● EXERCISE REQUIREMENTS:
In the entries below, find every line holding the string "option" and collect it.
-------- RECORDS SHOWN
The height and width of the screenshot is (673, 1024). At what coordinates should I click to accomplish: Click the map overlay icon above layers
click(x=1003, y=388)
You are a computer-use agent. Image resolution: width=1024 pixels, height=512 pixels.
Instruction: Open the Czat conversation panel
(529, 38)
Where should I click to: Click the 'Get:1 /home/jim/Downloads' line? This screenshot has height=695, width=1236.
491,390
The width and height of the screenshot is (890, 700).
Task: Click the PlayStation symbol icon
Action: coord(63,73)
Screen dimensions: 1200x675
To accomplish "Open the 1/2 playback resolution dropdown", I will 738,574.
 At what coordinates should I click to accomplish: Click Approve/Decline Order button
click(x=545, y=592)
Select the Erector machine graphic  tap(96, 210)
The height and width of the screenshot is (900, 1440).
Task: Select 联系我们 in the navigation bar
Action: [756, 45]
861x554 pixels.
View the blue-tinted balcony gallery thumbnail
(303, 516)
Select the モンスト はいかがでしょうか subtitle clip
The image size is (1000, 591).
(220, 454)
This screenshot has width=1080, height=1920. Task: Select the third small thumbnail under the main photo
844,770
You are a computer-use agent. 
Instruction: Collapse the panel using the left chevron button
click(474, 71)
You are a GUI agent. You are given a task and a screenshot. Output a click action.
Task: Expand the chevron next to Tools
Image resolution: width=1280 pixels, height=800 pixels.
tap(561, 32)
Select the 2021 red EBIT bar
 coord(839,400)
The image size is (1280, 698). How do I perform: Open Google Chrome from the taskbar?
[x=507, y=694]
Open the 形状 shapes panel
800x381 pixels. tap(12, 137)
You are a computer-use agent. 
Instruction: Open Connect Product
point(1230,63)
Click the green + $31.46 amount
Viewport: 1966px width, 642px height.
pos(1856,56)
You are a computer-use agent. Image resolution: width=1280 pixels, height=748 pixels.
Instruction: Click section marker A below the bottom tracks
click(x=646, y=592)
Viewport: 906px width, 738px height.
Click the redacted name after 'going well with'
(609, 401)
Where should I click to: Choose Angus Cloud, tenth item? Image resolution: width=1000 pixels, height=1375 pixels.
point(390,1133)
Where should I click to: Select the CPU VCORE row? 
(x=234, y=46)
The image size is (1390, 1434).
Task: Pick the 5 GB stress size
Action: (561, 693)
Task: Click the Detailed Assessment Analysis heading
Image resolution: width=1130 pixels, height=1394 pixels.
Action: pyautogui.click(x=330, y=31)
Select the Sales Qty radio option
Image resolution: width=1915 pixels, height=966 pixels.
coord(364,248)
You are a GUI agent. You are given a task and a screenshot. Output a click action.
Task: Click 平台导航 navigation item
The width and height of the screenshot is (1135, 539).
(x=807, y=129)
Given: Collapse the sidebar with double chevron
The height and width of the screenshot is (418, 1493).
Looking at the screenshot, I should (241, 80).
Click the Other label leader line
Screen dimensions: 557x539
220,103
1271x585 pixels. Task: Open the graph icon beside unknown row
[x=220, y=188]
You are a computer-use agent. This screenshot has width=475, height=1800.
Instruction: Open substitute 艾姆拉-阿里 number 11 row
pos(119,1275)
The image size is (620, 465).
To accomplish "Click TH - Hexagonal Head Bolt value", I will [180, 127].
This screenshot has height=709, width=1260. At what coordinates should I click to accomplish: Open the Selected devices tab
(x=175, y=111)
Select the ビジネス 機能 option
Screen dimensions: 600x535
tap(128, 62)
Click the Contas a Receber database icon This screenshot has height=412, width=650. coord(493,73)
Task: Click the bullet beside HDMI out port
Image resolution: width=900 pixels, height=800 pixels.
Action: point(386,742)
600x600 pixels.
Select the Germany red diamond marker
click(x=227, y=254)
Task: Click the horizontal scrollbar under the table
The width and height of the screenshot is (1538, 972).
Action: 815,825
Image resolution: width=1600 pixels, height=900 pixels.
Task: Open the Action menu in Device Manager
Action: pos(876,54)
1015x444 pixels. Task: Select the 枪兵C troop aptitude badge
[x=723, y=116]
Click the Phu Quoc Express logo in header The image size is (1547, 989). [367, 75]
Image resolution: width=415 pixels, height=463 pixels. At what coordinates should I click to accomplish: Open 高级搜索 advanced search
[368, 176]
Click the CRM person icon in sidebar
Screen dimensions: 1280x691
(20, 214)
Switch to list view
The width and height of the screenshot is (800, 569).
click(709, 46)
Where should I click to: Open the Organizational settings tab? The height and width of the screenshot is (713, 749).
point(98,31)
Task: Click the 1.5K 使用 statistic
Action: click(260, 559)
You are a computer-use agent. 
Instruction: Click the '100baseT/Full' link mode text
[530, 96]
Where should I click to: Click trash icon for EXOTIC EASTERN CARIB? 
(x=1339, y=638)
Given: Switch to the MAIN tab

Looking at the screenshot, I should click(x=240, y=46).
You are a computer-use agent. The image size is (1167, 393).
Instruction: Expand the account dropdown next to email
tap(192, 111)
----------------
● TASK SOLUTION:
Select the Sales Qty radio option
Select the ビジネス 機能 option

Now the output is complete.